Trigger representative reject conditions and map them to remediation:

  1. LOGON with unknown gateway_id
  2. LOGON with wrong proto_version
  3. NEW_ORDER with unknown symbol
  4. NEW_ORDER with invalid quantity (0)
  5. NEW_ORDER LIMIT with missing required price (send price=0)

Use this mapping:

Message Code Practical interpretation
LOGON_ACK 0x01 Gateway ID not configured in engine
LOGON_ACK 0x02 Gateway already connected (duplicate session)
LOGON_ACK 0x03 Protocol version mismatch
ORDER_ACK 0x01 Symbol not configured
ORDER_ACK 0x02 Invalid quantity
ORDER_ACK 0x03 Price required but missing
ORDER_ACK 0x05 Session/market phase rejected order
ORDER_ACK 0xFF Other error; inspect reason string

Checkpoint: you can map BALF reject codes to the correct config or client-code fix.

Support Libraries and Example Clients

Reference implementations used in this training chapter:

  • docs/examples/balf/balf_parser.py — Python BALF frame parser and decode helpers
  • docs/examples/balf/balf_parser.c — C BALF frame parser and decode helpers

Use these as wire-format references when building clients in Python, C, C++, or Rust.

Summary

You can now:

  • Generate a balf_gateway: config with pm-config-gen and start pm-balf-gwy.
  • Verify a TCP port is listening using lsof, ss, and netstat on macOS and Linux.
  • Probe a BALF session with a minimal binary LOGON script.
  • Submit and cancel orders using raw BALF frames over TCP.
  • Handle heartbeats and sequence progression safely in client code.
  • Decode BALF responses and rejects using parser examples.
  • Map LOGON_ACK and ORDER_ACK reject codes to concrete fixes.

Reflection

pm-balf-gwy (this chapter) and pm-alf-gwy (Chapter 26) both feed the same matching engine semantics but through different wire formats. Answer the following:

  1. For a latency-sensitive strategy written in C++, why might fixed-width BALF framing outperform text ALF parsing in practice?

  2. For classroom demos and ad-hoc operations, why is ALF often still a better choice than BALF despite higher parsing overhead?
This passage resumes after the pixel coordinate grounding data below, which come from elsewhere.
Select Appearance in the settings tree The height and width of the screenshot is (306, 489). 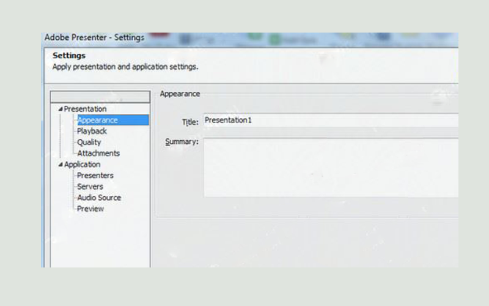tap(98, 120)
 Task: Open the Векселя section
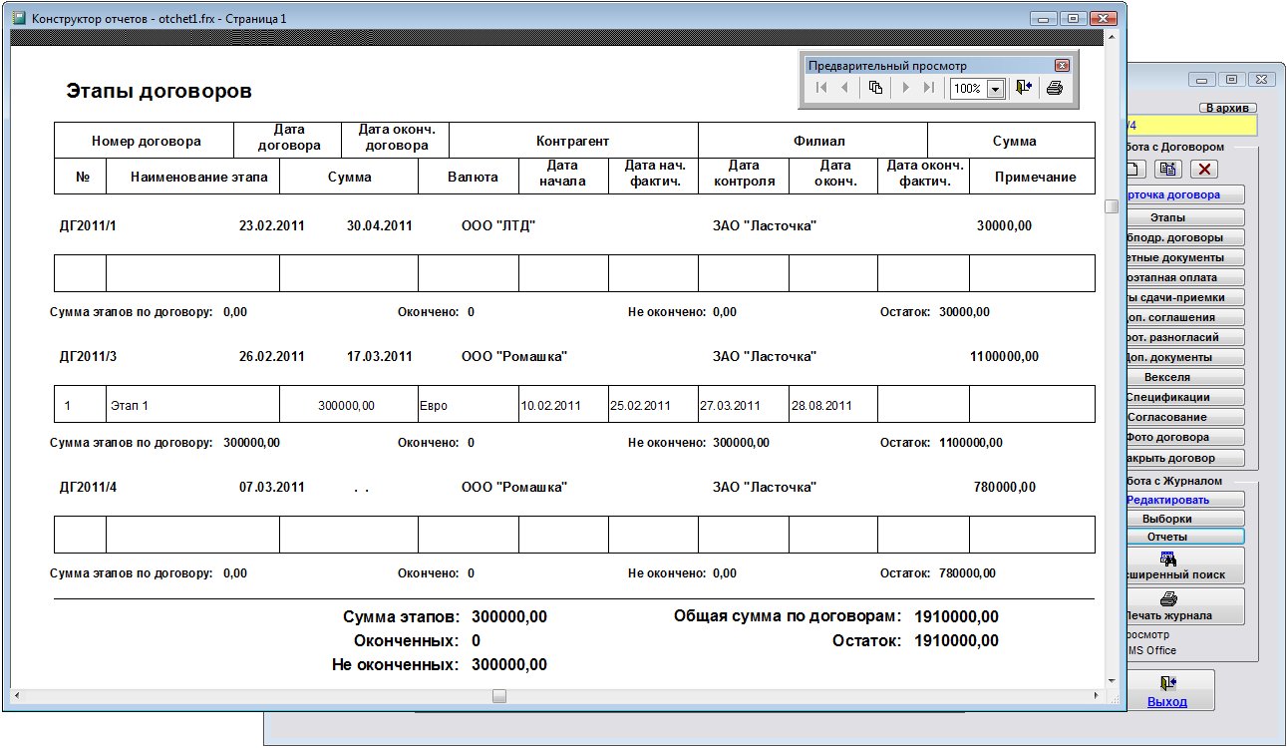pos(1184,377)
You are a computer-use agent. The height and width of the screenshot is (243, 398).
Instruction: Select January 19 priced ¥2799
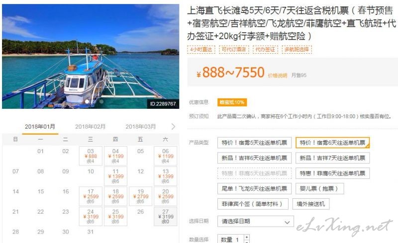pos(141,196)
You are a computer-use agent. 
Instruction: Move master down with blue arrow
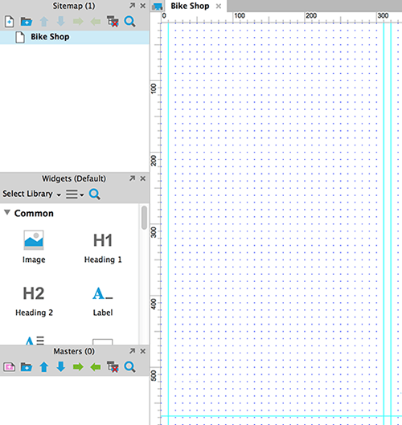(x=61, y=367)
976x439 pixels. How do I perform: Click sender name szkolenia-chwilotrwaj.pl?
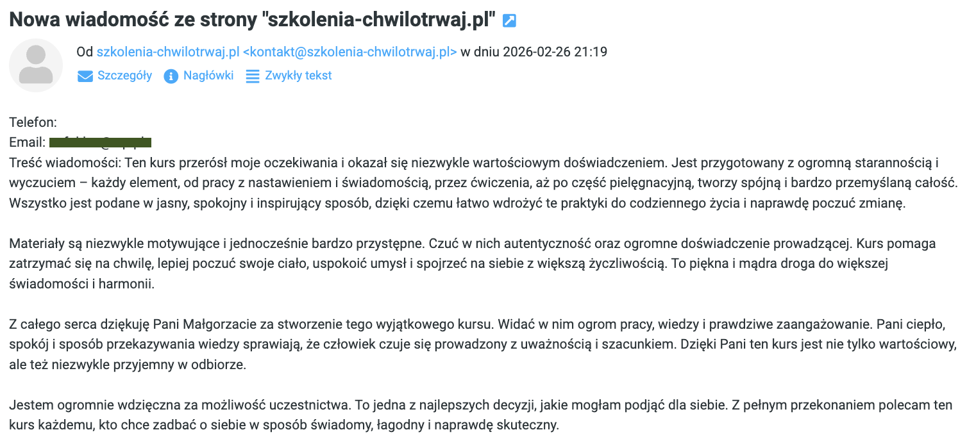click(x=167, y=52)
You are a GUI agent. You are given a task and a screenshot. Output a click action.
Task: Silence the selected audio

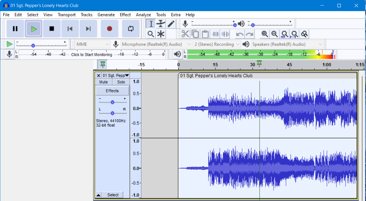(225, 34)
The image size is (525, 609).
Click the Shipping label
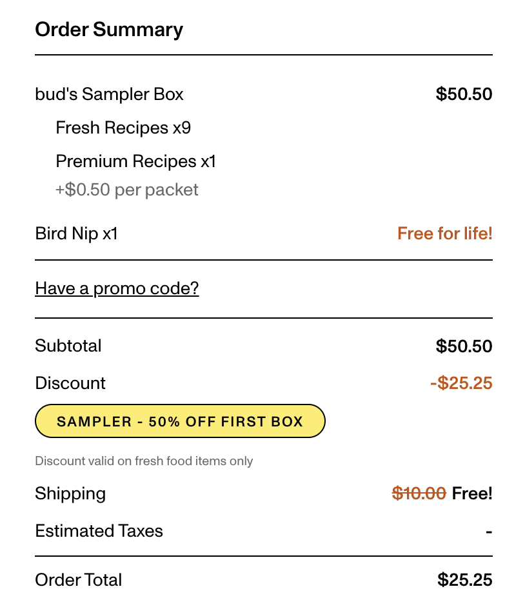point(70,494)

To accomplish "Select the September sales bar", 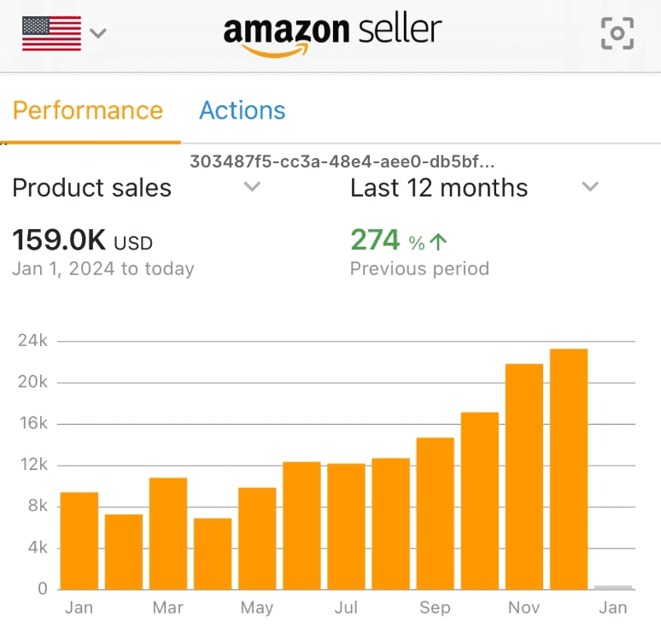I will coord(435,514).
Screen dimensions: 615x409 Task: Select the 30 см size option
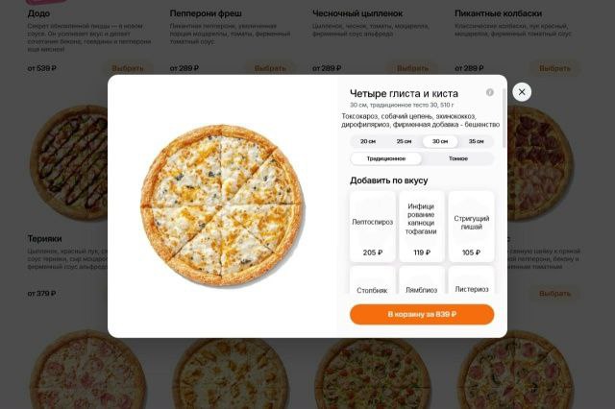[x=440, y=141]
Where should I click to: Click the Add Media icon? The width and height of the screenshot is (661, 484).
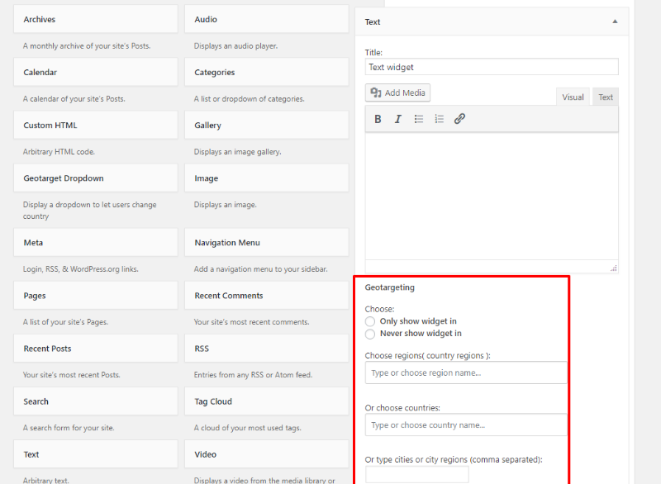pyautogui.click(x=397, y=93)
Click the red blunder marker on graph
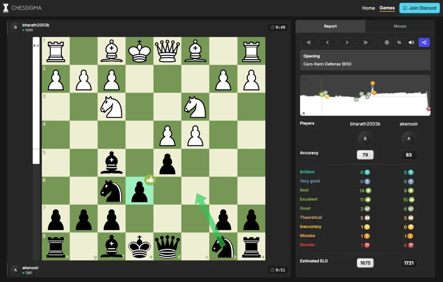The image size is (443, 282). coord(428,109)
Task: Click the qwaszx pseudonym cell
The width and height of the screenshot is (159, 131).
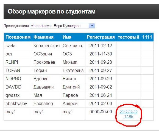Action: [18, 95]
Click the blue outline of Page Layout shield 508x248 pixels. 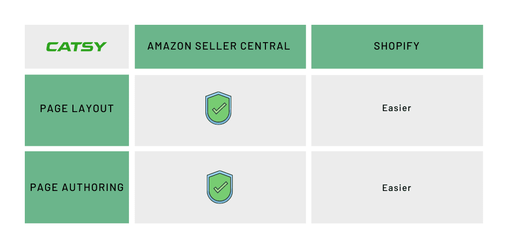tap(207, 109)
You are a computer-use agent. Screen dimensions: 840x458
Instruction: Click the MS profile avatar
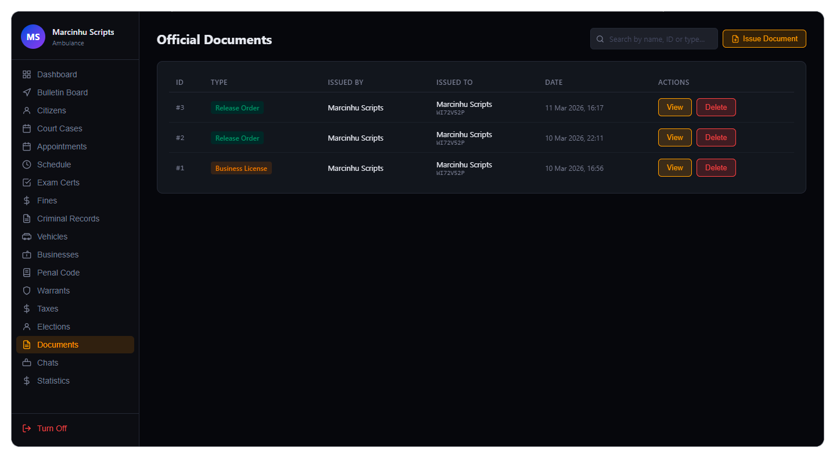point(33,37)
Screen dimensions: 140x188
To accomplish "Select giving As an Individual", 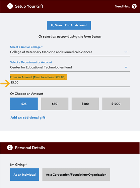I will click(25, 174).
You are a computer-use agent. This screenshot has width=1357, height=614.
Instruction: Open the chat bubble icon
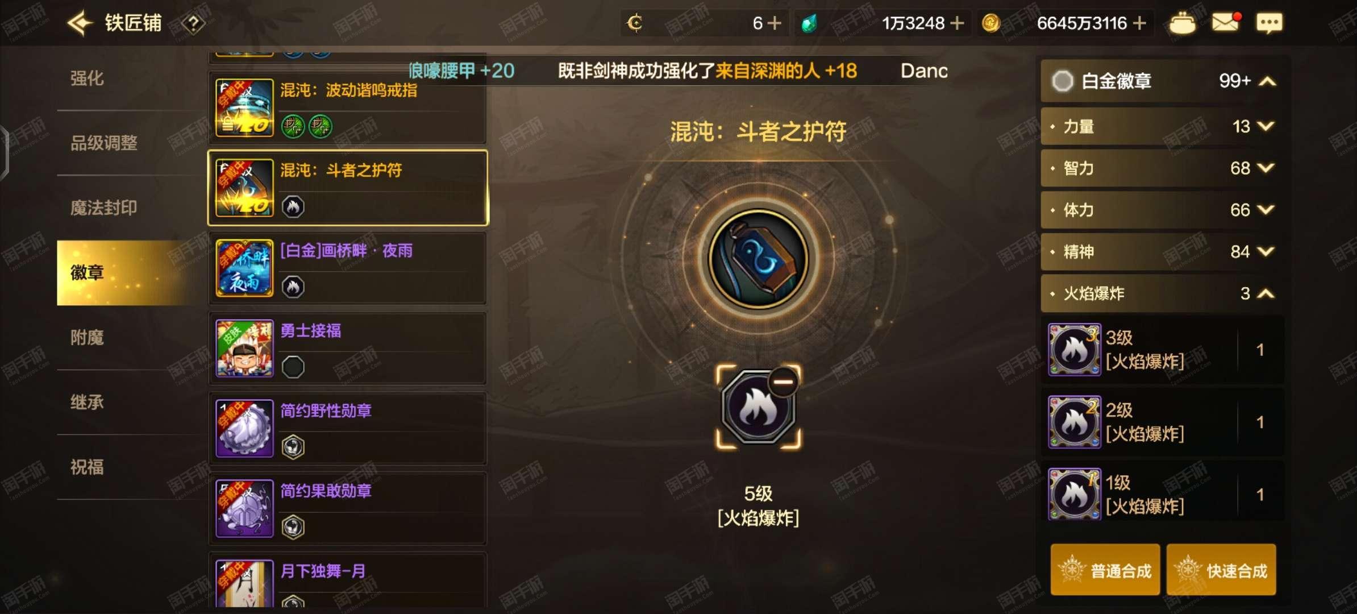[1268, 23]
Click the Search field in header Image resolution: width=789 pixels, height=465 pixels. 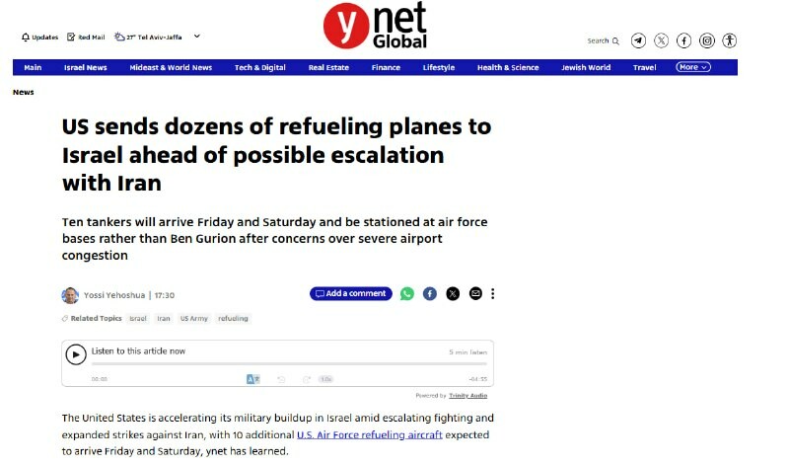tap(603, 40)
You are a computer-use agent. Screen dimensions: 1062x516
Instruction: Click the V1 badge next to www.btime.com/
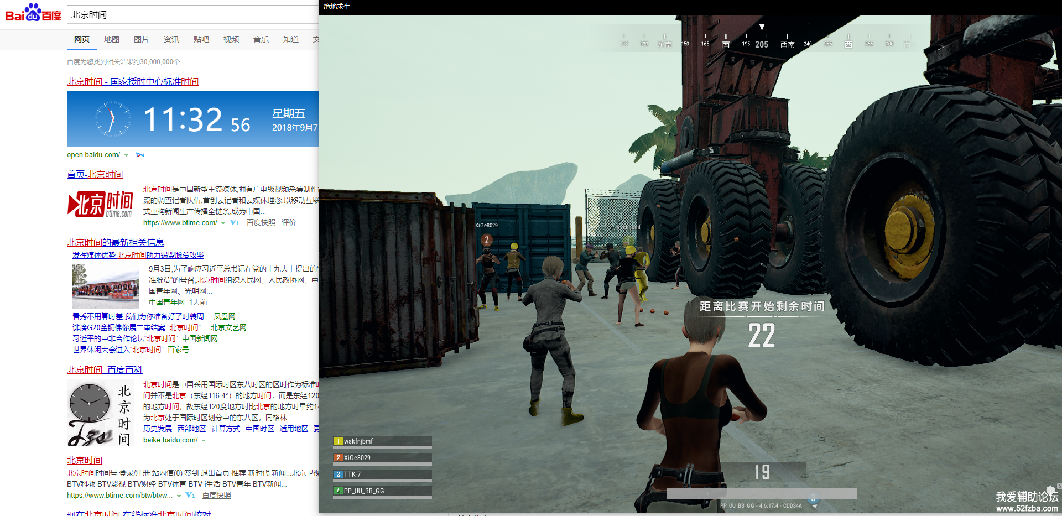point(235,223)
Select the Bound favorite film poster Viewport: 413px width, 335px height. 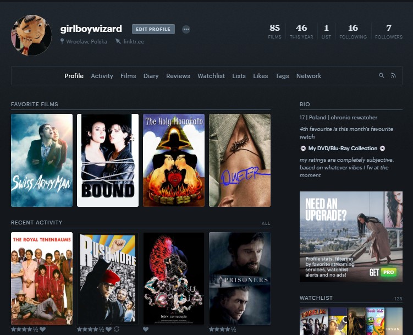point(108,160)
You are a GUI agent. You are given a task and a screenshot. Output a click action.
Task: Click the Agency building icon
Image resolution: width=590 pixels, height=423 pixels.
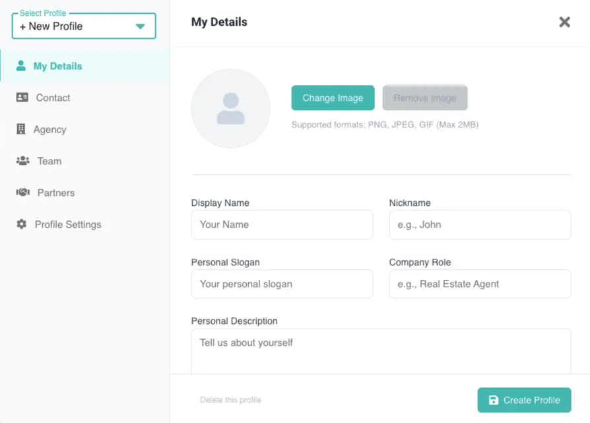coord(21,129)
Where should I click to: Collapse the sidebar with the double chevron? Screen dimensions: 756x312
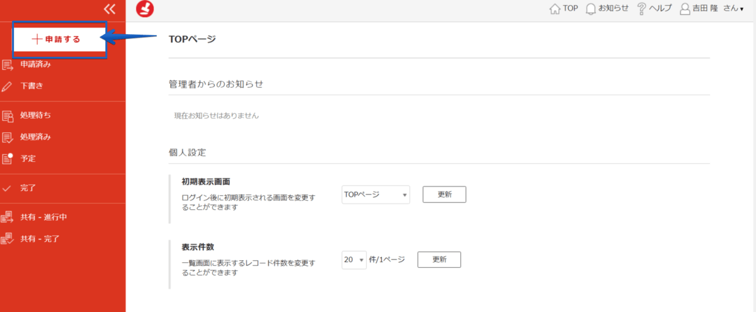(110, 9)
  3. If a BALF client repeatedly disconnects after being idle, which heartbeat settings and client behaviours should you inspect first?

Handoff for Chapter 28

This completes the BALF training chapter. pm-engine, pm-balf-gwy, and any supporting processes can remain up if you want to continue live testing, or you can stop them and start fresh for the next chapter.